*** Exercise inputs ***
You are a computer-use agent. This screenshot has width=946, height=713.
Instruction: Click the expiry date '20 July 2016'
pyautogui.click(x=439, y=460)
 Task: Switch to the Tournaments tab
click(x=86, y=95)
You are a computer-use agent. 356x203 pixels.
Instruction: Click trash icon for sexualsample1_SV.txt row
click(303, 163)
*** End of Exercise inputs ***
» **How to complete this task**
Print nothing but the lines from the one that contains "Instruction: Click trash" to the final line of the data, both included, exactly as they read.

» **Answer to the exercise**
Instruction: Click trash icon for sexualsample1_SV.txt row
click(303, 163)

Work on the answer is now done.